If your strategic plan is based on data, have you considered the consequences?

source: accenture https://www.accenture.com/_acnmedia/PDF-108/Accenture-closing-data-value-gap-fixed.pdf


  • Several generations ago, the incentives in your organisation mean that those who collected and analysed old data created bias.

  • Such bias occurred as people in the system favoured specific incentives, rewards and recommendations. 

  • The decisions made created certain processes and rules to hide the maintenance of those incentives and biases.

  • The biases worked to favour certain (the same) groups and outcomes, which have, over time, become part of the culture, reinforcing the processes and rules.

How do you know, today, what bias there is in your strategic plan. What framing and blindness are created because of the ghosts in your system?   

If you cannot see, touch and feel equality and balance in gender, race and neuro-diversity, it is likely that the bias is still there.  Whilst it might feel good to get to a target, that does not mean the systems, rules and processes are not without those same biases.   It took generations to build in; it takes far more effort than a target to bring about better decisions. 

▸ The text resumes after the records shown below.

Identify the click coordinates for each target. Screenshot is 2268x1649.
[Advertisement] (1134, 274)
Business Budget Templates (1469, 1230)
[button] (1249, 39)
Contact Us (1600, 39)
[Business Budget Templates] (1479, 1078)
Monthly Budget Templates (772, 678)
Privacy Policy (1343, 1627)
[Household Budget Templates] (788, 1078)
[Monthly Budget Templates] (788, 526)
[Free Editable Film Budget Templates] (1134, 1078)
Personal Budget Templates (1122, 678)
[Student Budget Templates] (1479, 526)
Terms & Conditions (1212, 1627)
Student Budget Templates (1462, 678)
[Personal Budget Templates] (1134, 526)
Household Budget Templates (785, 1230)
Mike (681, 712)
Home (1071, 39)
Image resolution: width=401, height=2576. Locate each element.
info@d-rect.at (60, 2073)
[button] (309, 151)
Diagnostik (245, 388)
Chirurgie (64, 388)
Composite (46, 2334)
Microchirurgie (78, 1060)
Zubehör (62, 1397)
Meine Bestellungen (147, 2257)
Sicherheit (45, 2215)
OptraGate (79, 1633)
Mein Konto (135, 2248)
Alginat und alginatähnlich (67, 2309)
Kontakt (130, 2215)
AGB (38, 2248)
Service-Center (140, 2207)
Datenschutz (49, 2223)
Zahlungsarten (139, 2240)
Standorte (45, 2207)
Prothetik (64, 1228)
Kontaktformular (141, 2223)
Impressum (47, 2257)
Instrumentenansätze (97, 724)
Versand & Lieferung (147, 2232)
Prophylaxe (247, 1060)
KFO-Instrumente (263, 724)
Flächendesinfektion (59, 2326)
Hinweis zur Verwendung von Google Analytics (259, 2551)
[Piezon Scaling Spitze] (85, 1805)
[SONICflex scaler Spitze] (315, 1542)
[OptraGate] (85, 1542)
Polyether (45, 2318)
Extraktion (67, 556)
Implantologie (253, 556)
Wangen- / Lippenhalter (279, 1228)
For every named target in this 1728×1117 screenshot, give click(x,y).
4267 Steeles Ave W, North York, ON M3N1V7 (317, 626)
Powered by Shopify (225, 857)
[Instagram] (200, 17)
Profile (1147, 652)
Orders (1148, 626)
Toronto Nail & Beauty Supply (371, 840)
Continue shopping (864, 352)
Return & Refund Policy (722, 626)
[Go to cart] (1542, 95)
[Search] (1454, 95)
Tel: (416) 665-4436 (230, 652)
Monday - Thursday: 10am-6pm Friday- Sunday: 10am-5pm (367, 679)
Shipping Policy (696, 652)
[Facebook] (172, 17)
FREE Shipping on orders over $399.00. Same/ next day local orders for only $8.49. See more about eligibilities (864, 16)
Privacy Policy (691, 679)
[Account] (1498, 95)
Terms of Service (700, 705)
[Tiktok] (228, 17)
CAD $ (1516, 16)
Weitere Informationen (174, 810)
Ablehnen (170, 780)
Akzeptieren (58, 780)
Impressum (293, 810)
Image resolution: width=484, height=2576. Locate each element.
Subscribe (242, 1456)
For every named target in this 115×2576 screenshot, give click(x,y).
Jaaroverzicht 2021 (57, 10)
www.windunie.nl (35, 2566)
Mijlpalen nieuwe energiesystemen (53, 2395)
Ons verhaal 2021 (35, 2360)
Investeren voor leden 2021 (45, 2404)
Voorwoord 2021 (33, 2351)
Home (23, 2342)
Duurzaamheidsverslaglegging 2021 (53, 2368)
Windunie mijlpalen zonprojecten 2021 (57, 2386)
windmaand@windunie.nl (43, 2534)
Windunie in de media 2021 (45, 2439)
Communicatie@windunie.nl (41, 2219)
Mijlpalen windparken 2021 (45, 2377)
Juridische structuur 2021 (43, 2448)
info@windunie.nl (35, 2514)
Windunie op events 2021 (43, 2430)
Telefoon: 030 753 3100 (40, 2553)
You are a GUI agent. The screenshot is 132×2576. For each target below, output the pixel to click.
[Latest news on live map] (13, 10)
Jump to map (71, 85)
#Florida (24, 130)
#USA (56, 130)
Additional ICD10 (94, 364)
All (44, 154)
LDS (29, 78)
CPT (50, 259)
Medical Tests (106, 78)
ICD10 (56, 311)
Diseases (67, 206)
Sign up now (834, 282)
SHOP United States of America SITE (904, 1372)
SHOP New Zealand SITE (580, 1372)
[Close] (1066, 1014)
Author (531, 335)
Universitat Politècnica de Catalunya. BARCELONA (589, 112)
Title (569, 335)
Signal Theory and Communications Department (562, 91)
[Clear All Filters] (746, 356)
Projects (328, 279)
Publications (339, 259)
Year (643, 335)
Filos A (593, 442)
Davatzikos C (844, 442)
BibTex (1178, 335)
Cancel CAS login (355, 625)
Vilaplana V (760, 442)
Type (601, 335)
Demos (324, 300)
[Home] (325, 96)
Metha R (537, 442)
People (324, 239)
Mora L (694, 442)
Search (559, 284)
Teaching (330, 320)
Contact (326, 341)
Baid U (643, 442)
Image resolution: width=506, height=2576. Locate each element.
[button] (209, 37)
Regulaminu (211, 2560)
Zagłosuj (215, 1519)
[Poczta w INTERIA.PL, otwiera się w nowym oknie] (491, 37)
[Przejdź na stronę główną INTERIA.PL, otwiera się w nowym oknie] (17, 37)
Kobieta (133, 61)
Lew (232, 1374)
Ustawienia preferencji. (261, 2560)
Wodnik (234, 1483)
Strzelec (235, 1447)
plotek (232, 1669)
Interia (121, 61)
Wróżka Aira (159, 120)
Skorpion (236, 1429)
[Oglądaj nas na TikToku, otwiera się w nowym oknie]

How do you know your data set has the views of everyone who is critical to your business today and in the future? How do you know the tools you use provide equal weight to everyone to make our business thrive?  How do you know if the recommendation was written before the analysis? How do your incentives create a new bias?

Is the consequence of your beautiful strategic data-led plan that you get precisely what the biased data wants.

In any framework where data leads to decisions, strategy or automation, first understand how you might be reinforcing something you are trying to eliminate.